Work instructions
Reproduce the data from the start through the line containing "author-avatar is located", swapping every "screenshot" for "screen capture" and leaving everything else unchanged. Omit the pictures from the output.

Data in this exercise
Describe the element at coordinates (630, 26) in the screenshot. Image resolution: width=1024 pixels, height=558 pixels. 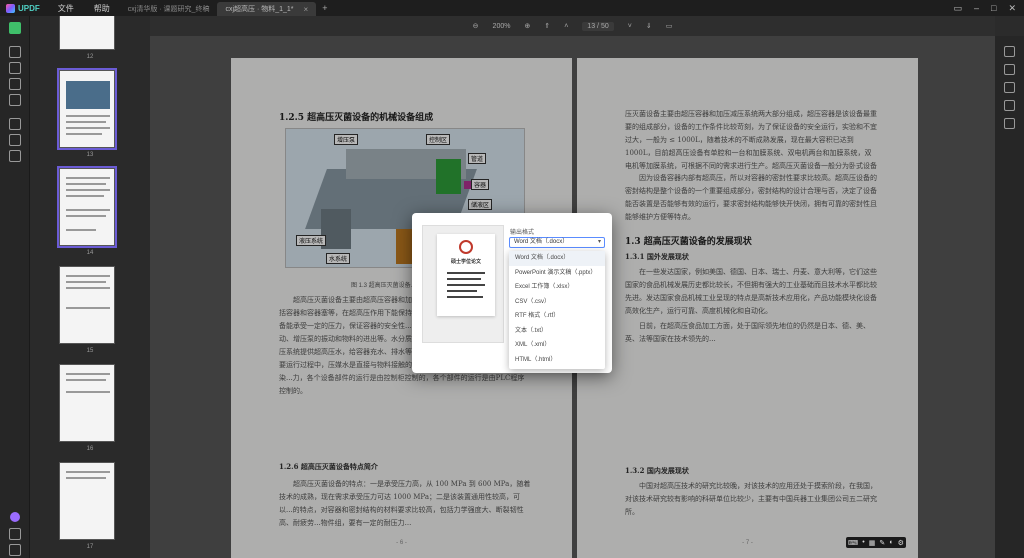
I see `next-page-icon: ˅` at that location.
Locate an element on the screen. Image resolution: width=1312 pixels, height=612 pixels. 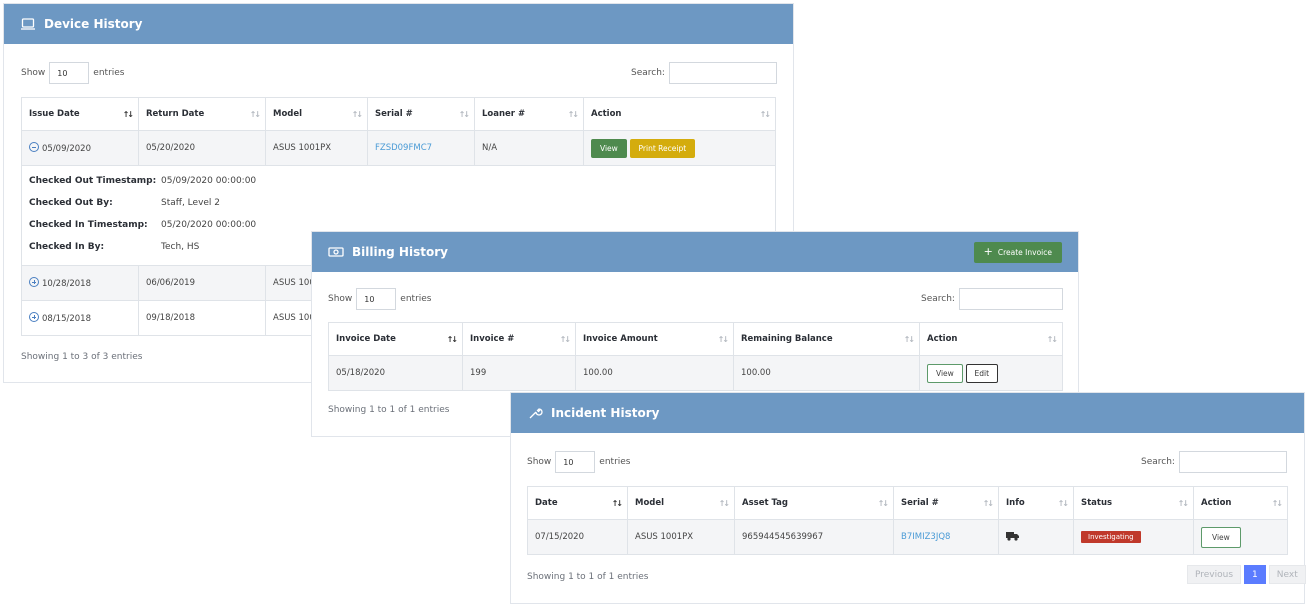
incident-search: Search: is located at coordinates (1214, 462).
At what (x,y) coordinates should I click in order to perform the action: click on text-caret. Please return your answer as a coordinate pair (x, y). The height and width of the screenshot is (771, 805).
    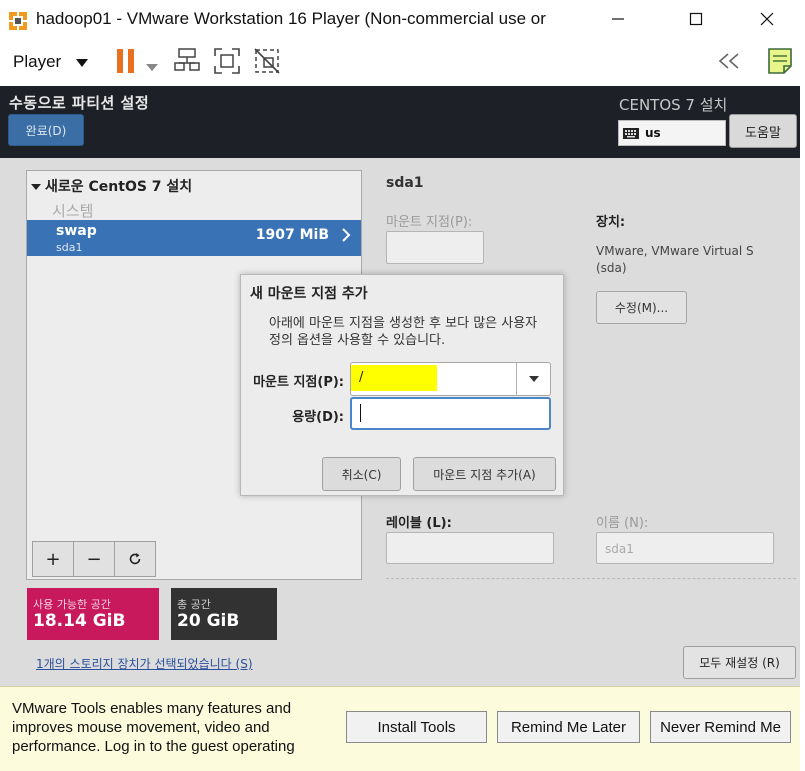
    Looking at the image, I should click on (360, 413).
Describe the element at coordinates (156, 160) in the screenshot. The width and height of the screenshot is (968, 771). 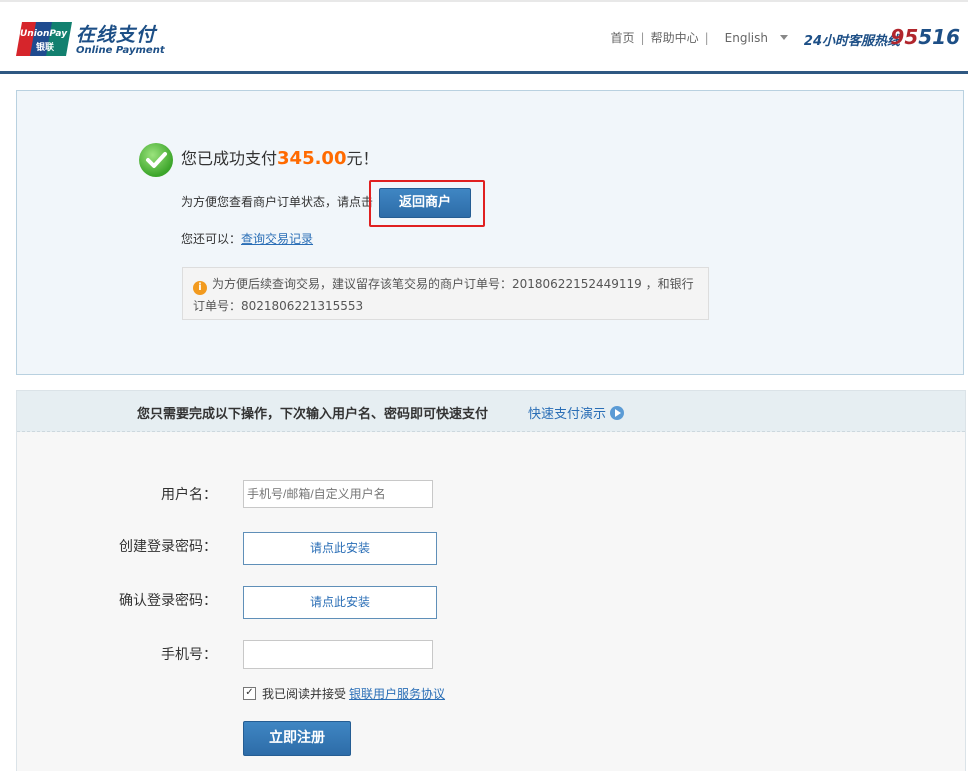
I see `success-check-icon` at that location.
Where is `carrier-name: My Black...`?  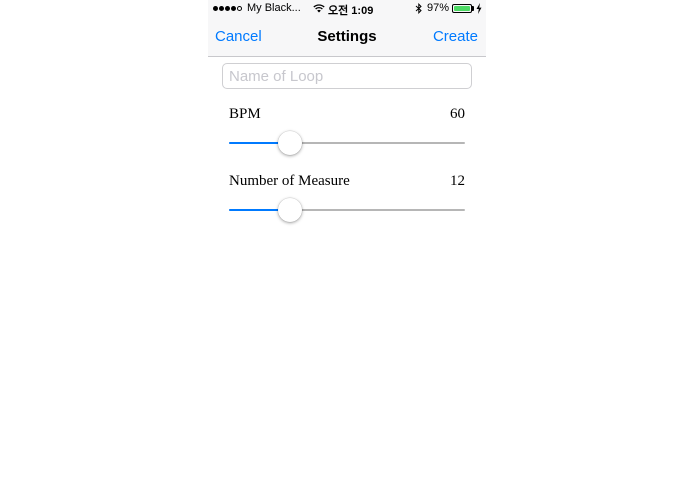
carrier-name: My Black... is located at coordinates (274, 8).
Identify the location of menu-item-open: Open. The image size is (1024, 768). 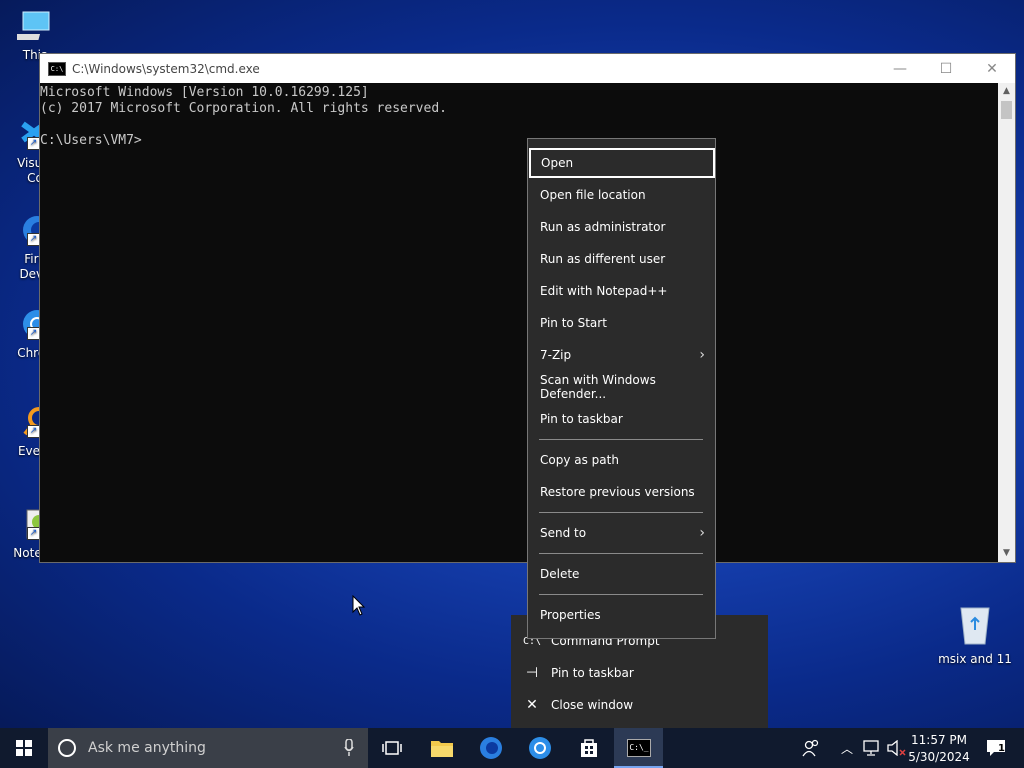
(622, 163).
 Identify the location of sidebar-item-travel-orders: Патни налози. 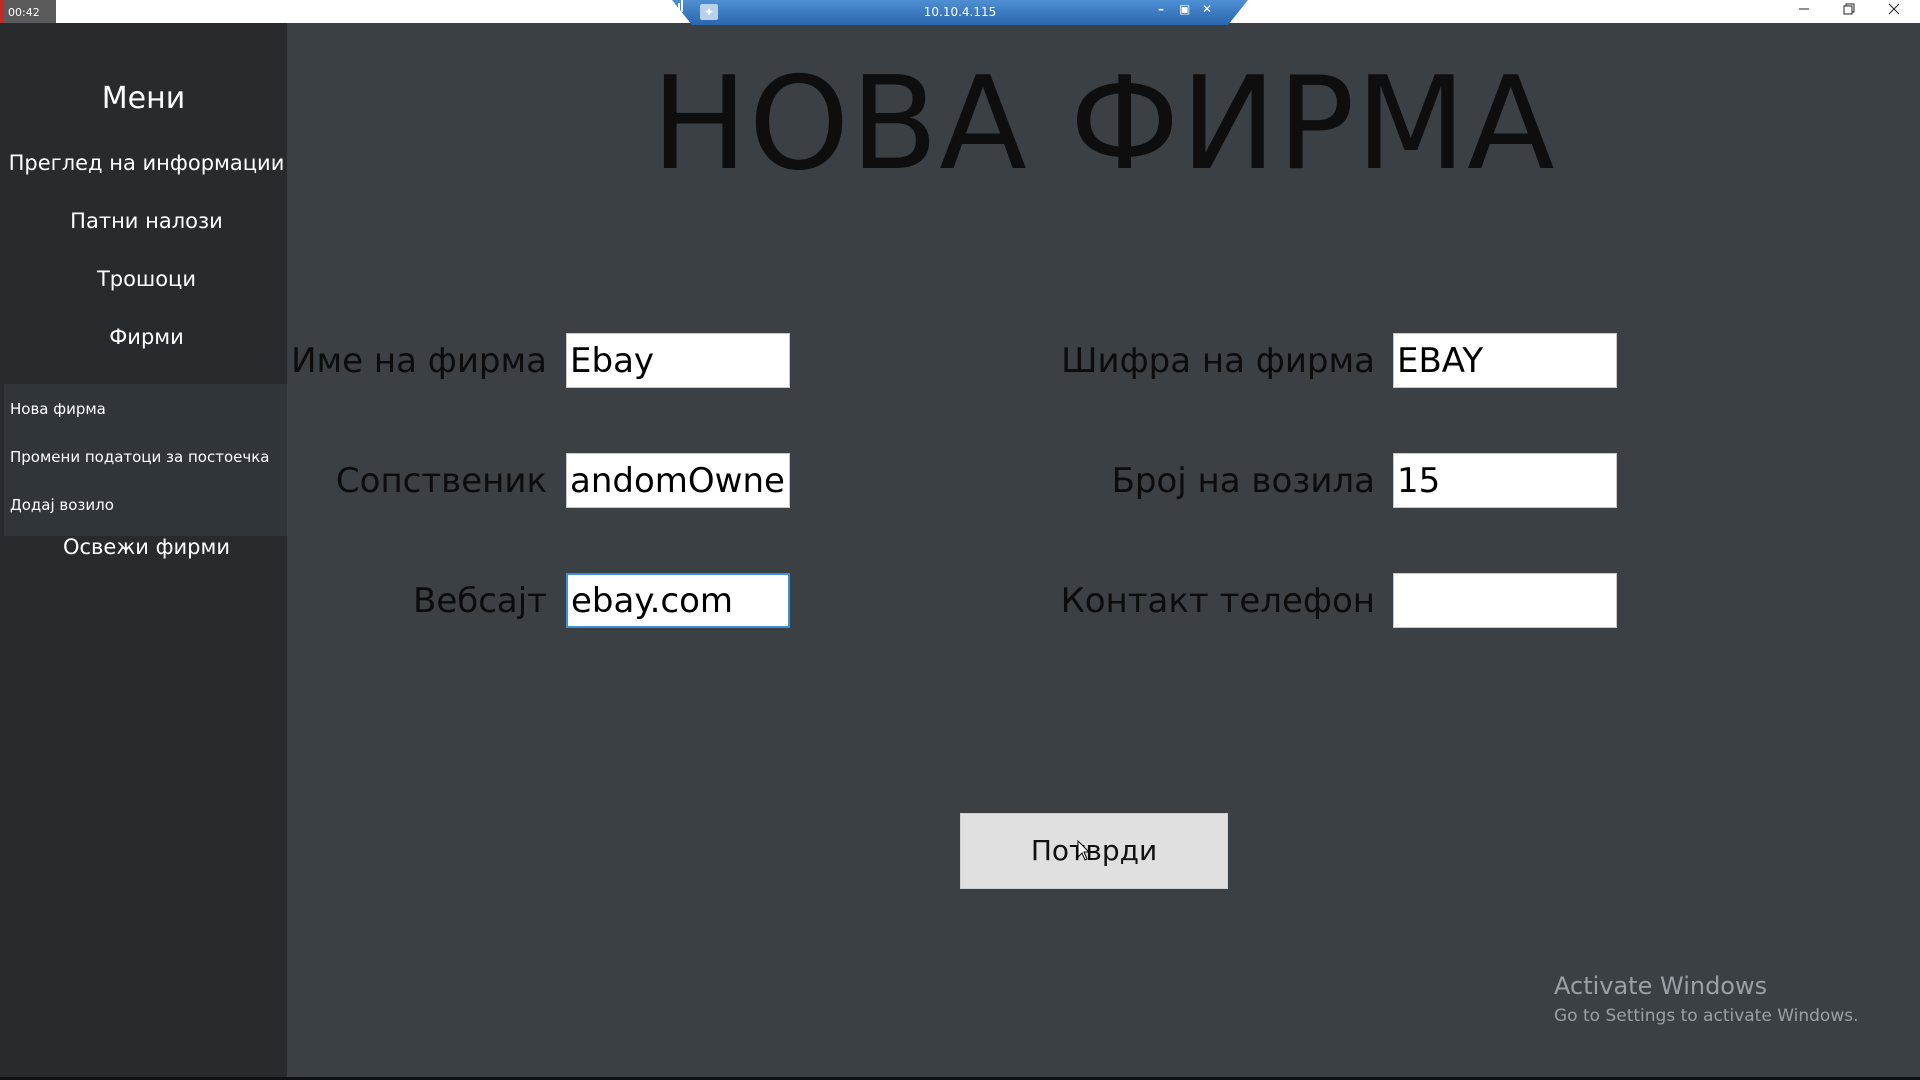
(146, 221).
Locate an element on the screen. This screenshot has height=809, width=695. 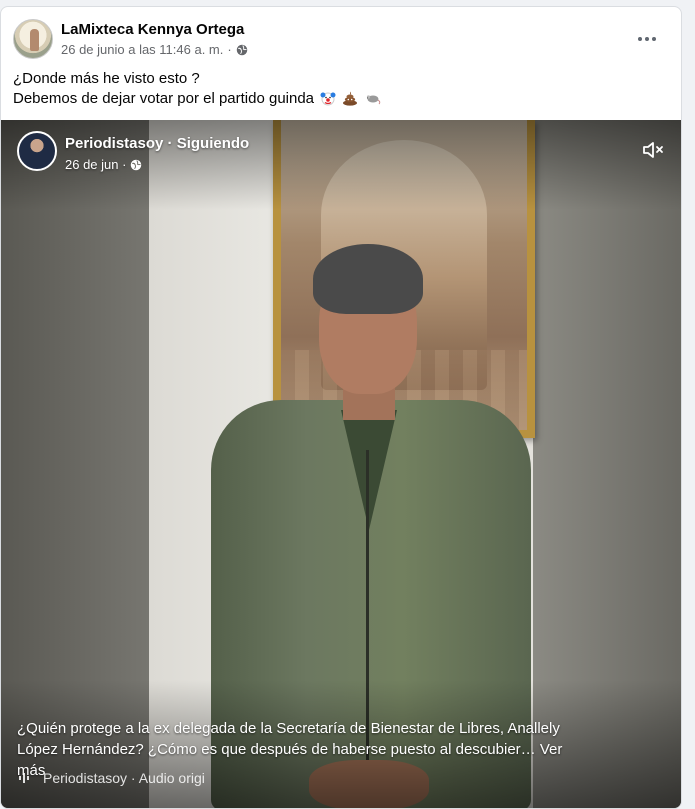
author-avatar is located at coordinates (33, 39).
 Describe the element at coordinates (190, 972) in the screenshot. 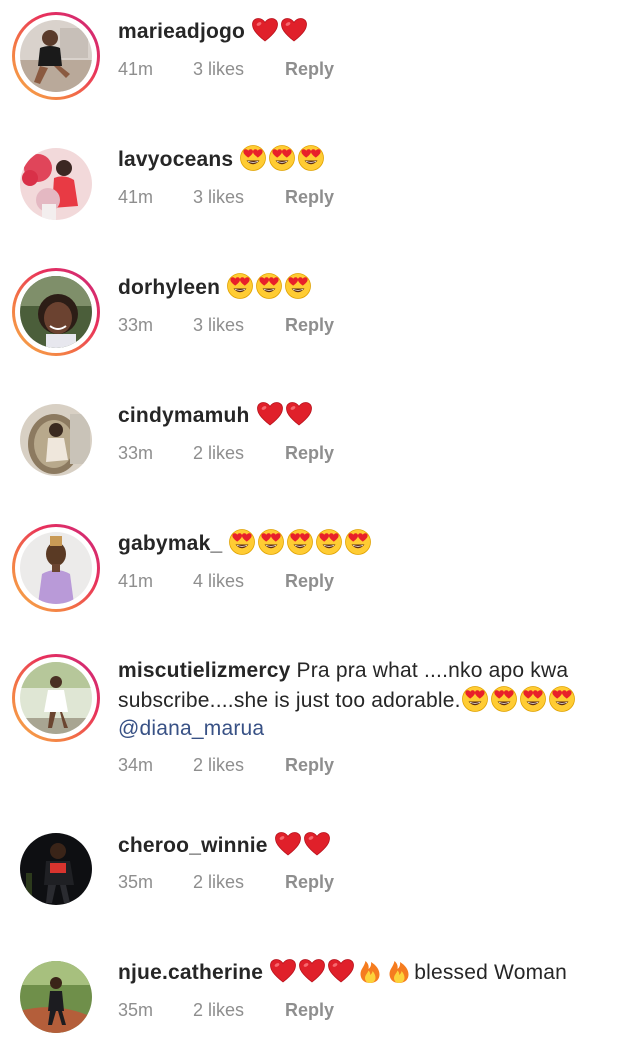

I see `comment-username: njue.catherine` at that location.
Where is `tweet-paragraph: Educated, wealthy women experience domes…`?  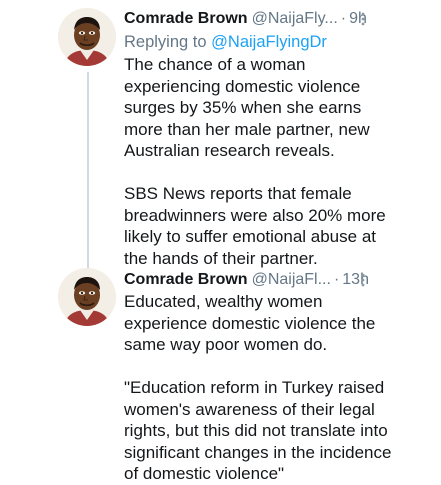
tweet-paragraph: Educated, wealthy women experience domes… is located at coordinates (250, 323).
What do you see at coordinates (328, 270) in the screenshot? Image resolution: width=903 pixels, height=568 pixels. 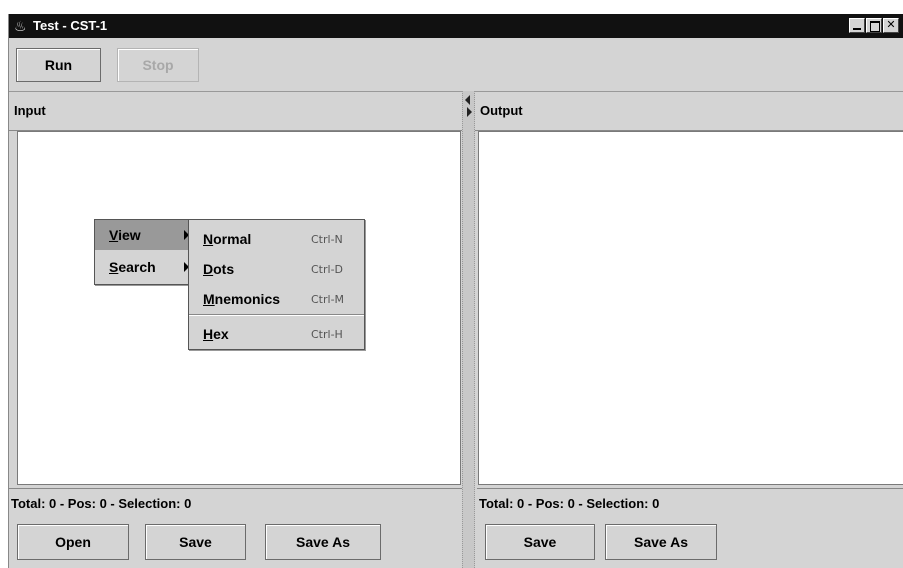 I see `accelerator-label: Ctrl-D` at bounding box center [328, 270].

Exercise response
Describe the element at coordinates (630, 26) in the screen capture. Image resolution: width=1024 pixels, height=558 pixels. 
I see `next-page-icon: ˅` at that location.
Locate an element on the screen. Image resolution: width=1312 pixels, height=612 pixels. 
incident-search: Search: is located at coordinates (1214, 462).
At what (x,y) coordinates should I click in order to perform the action: click on text-caret. Please return your answer as a coordinate pair (x, y). The height and width of the screen capture is (771, 805).
    Looking at the image, I should click on (360, 413).
Describe the element at coordinates (156, 160) in the screen capture. The width and height of the screen capture is (968, 771). 
I see `success-check-icon` at that location.
Where is `carrier-name: My Black...`?  
carrier-name: My Black... is located at coordinates (274, 8).
Identify the location of menu-item-open: Open. The image size is (1024, 768). 
(622, 163).
 Identify the location of sidebar-item-travel-orders: Патни налози. 
(146, 221).
Locate an element on the screen. This screen capture has height=809, width=695. 
author-avatar is located at coordinates (33, 39).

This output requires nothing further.